# 10 Mile Creek?



## dmbfanatpsu (Nov 22, 2004)

What is 10 Mile Creek? Is this the same as the GMR or LMR? I've never heard of this creek and someone mentioned on another site that a good spot to catch shad is at the mouth of the 10 Mile Creek where it meets the Ohio River.


----------



## Ken G (Apr 9, 2004)

I have a map which shows two creeks named 10 Mile Creek. The one in Ohio is about 8.5 miles upriver from the mouth of the LMR, just east of the Hamilton/Clermont county line. Looking at the Nav charts it is shown just east of the ramp at the Woodland Mound park. You might be able to net some shad at Nine Mile Creek which I think has bank access in the park.

The other Ten Mile Creek is about 1.5 miles upriver on the KY side.


----------



## dmbfanatpsu (Nov 22, 2004)

Do you have any recommendations to where I can find any maps that show all the rivers, tributarys, etc. for southwestern Ohio? Also, how to I get to 9 mile creek say from downtown Cincinnati?


----------



## Ken G (Apr 9, 2004)

I have the book of Navigation charts for the Ohio River from Meldahl Dam downriver to Cairo Illinois. I also have the complete river nav charts on a CD available from http://www.theohioriver.com/

I also have an old book that shows all of the tributaries of the Ohio River in the Markland Pool. It has maps of the navigable tributaries. This book was published in 1983 and I've never seen another copy.
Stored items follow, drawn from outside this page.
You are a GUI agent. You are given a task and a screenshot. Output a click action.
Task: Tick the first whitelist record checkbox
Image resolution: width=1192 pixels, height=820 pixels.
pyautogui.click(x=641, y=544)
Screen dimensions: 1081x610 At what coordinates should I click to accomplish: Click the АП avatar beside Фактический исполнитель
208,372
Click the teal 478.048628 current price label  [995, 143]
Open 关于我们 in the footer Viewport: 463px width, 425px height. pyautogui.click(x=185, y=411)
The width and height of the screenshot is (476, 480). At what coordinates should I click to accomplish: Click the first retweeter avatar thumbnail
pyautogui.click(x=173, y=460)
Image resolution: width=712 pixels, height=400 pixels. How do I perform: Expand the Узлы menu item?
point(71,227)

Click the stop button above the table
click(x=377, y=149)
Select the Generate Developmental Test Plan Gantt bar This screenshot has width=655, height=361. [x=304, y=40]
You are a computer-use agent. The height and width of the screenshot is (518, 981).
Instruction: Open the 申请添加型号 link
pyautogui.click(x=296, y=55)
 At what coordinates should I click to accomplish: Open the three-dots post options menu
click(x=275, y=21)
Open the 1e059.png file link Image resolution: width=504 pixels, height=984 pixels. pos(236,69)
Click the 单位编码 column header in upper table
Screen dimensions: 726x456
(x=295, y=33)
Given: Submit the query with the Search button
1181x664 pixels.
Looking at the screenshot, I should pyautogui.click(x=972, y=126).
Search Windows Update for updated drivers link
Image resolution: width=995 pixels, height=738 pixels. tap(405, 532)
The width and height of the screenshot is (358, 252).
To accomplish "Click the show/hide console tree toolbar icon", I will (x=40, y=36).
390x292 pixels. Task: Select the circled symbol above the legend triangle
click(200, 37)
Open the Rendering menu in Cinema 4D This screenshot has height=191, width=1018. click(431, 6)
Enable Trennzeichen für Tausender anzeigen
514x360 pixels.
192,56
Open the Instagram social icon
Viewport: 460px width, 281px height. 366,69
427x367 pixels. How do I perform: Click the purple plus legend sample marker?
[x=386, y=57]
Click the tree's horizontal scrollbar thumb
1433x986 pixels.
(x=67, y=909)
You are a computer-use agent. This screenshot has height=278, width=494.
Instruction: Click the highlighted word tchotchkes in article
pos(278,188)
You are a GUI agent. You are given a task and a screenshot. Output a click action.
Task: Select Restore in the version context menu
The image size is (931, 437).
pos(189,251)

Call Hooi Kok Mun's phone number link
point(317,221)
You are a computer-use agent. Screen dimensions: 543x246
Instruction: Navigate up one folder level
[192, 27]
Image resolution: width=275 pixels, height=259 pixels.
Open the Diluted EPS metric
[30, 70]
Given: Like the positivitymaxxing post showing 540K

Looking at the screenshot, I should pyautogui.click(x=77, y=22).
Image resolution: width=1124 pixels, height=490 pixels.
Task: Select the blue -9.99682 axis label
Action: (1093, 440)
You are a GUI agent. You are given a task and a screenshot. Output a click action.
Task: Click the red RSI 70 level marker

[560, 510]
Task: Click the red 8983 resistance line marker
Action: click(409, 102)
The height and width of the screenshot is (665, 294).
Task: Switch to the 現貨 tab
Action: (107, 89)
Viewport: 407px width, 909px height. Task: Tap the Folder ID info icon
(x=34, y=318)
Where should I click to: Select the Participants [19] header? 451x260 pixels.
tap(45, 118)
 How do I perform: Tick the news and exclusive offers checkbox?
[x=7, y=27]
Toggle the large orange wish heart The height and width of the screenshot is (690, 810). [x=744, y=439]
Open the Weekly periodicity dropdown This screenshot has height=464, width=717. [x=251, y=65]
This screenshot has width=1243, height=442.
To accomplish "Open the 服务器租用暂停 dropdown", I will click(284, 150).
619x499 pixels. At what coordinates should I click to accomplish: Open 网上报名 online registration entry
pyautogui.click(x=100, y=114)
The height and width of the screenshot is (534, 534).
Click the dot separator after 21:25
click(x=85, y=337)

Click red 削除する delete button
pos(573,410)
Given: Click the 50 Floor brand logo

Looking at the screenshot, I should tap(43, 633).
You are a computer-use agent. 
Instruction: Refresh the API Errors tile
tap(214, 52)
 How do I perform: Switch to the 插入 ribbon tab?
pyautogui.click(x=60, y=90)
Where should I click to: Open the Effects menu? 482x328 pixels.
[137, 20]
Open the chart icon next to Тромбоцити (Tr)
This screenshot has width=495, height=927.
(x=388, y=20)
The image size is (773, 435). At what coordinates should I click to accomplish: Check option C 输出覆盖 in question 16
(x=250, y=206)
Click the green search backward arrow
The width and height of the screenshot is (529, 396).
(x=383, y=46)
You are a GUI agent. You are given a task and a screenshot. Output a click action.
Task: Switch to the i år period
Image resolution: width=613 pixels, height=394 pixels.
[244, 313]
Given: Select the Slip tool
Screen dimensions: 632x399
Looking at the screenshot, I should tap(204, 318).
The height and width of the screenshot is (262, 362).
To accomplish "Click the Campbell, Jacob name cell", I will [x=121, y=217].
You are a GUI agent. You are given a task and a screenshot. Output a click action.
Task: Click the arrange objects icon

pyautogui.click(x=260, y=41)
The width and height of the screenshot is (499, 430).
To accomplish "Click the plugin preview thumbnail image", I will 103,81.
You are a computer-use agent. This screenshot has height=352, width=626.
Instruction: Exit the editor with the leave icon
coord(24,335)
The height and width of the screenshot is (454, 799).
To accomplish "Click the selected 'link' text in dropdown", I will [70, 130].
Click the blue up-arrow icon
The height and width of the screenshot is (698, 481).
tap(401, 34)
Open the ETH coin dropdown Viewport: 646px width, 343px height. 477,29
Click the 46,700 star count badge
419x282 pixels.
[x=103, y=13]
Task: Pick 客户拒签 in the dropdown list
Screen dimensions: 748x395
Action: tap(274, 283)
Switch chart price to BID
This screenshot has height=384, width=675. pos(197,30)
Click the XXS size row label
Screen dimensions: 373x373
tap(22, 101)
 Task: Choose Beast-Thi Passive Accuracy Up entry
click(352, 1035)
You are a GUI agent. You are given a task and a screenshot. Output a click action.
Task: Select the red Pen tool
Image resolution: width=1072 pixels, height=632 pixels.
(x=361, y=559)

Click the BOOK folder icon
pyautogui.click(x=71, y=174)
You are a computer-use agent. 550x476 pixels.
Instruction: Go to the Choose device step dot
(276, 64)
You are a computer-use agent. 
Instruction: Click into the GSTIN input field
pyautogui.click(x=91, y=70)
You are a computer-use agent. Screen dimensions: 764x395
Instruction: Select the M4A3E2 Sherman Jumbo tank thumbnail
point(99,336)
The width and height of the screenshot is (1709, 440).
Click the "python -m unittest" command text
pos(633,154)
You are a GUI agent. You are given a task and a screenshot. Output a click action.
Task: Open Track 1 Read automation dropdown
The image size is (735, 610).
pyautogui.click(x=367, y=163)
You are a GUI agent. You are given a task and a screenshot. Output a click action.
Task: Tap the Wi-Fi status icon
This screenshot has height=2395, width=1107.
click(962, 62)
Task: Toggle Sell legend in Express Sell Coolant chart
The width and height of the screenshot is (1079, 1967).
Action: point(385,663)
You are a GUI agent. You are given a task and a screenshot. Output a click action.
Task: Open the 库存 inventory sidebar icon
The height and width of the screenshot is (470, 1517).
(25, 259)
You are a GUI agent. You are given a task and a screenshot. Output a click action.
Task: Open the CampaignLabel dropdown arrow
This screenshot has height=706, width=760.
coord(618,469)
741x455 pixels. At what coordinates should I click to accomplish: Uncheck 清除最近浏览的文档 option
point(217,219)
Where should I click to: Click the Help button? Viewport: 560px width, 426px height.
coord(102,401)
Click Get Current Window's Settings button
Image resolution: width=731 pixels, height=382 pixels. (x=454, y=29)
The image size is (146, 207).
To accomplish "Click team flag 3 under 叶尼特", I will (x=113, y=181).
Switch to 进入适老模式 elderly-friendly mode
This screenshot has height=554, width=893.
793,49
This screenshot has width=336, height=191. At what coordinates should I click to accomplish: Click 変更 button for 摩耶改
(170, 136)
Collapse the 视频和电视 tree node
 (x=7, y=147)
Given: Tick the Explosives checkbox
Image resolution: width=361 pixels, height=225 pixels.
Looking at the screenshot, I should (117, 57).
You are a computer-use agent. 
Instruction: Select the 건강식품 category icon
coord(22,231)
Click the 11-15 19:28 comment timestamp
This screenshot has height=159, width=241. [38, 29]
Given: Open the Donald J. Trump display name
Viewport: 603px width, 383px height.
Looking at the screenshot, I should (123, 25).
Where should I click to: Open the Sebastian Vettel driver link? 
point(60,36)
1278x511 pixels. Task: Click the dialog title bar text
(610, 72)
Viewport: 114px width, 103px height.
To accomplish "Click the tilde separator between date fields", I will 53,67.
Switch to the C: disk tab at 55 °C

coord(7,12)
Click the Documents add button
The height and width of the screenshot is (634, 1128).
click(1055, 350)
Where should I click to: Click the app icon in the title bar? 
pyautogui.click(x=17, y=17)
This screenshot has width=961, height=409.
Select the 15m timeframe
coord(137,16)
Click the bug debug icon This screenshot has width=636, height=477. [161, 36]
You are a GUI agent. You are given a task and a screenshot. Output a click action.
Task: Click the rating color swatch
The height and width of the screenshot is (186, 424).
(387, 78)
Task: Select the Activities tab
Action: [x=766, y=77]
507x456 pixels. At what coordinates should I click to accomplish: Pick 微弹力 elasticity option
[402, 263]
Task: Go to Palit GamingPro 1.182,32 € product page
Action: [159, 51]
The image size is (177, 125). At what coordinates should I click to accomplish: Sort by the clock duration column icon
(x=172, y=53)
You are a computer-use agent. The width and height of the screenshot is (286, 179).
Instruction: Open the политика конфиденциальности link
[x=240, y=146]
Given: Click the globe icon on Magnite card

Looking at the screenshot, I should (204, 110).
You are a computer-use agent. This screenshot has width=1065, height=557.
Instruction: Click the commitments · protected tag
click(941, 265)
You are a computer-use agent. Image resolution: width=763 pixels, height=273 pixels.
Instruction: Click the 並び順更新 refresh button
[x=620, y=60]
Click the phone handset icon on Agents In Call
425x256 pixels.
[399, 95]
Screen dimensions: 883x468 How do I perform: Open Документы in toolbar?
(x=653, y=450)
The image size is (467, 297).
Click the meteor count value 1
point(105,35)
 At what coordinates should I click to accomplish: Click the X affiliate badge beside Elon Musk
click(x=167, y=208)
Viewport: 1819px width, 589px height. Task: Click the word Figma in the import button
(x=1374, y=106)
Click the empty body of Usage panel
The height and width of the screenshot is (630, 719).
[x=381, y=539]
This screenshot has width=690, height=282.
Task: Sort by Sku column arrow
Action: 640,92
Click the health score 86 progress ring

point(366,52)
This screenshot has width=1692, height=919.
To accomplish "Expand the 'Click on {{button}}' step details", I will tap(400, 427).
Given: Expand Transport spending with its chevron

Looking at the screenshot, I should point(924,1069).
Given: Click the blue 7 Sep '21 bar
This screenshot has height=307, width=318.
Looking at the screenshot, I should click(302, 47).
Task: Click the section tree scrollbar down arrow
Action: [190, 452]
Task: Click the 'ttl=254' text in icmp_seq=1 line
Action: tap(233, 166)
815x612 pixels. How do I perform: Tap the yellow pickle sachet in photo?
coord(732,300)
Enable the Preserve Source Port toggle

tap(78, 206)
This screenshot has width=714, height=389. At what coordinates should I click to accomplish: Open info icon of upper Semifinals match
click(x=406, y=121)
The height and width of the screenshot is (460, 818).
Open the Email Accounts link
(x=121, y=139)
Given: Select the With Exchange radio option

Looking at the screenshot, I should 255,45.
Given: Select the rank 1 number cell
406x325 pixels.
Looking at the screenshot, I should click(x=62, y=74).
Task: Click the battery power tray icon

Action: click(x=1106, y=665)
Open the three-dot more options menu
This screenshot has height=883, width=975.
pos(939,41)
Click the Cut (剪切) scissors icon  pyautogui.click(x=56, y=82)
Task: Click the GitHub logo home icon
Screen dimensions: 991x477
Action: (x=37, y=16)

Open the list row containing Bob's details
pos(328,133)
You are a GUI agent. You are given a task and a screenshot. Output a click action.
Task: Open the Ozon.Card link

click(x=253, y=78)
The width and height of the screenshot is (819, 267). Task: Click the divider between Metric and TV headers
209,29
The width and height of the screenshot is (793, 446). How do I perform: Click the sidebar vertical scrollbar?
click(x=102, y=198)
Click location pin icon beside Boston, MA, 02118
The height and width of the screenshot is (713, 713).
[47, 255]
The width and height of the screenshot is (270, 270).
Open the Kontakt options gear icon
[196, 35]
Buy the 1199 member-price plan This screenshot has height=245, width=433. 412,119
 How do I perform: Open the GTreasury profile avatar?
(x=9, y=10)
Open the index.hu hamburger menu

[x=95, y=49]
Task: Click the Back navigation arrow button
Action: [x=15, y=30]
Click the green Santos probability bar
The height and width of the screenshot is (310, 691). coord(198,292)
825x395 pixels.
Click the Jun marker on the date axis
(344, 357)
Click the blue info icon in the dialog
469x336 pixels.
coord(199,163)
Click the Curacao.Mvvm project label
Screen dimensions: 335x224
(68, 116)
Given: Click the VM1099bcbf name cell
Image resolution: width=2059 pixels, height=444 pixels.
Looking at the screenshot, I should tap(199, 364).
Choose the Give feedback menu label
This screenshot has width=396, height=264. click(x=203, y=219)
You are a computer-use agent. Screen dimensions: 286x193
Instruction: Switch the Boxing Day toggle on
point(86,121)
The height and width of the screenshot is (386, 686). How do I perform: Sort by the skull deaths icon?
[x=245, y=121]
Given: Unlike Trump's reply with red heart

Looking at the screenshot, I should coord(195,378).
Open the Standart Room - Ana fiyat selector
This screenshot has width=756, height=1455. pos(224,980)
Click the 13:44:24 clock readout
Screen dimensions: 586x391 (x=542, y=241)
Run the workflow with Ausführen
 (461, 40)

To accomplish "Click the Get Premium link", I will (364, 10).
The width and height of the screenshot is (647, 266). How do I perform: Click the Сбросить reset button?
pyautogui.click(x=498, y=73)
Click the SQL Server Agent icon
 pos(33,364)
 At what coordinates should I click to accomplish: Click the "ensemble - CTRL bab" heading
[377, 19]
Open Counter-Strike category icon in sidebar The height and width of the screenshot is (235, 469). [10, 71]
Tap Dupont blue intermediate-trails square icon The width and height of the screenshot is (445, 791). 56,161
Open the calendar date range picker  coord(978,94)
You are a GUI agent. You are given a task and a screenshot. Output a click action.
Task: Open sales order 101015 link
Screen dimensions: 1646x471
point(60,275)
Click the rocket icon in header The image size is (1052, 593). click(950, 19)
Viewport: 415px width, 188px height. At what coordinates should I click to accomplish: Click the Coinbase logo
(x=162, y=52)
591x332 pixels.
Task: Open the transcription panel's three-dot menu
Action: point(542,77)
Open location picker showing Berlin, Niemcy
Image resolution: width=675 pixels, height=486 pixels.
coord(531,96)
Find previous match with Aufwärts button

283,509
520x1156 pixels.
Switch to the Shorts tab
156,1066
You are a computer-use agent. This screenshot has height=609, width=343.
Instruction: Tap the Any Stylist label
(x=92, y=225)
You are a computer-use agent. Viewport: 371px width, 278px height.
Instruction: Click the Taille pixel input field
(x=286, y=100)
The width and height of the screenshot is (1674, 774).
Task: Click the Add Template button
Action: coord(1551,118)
Another good source is the 'Ohio Atlas and Gazetteer' available online at http://www.delorme.com/ or locally at Afield Sports on Harrison Avenue.

Woodland Mound park is located off of Rt. 52 east of Cincinnati just before you get to New Richmond. There should be a sign on Rt. 52. When you get into the park go toward the campground and you should see some steps leading off of the road toward the river. Those steps either lead to the bank access at 9 Mile creek or they are real close. It is a popular bank fishing spot so there should be a trail.

If you are looking for shad for the freezer I can load you up the next time I get out, PM me if interested.


----------



## fishohio (Feb 17, 2005)

Check this book out on www.Amazon.com:
Fishing the Ohio River: From Pittsburgh, Pa., to Markland, Ind.
It has detailed description of the river with G.P.S. points and notes the fishing holes.


----------